=== Problem to work on ===
From the first line to the last, write out the material verbatim.
-=-=-
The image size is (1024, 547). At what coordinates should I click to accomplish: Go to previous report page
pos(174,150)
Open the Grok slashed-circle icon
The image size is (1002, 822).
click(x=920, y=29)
-=-=-
=== Exercise result ===
The image size is (1024, 547). At what coordinates should I click to accomplish: Go to previous report page
pos(174,150)
Open the Grok slashed-circle icon
The image size is (1002, 822).
click(x=920, y=29)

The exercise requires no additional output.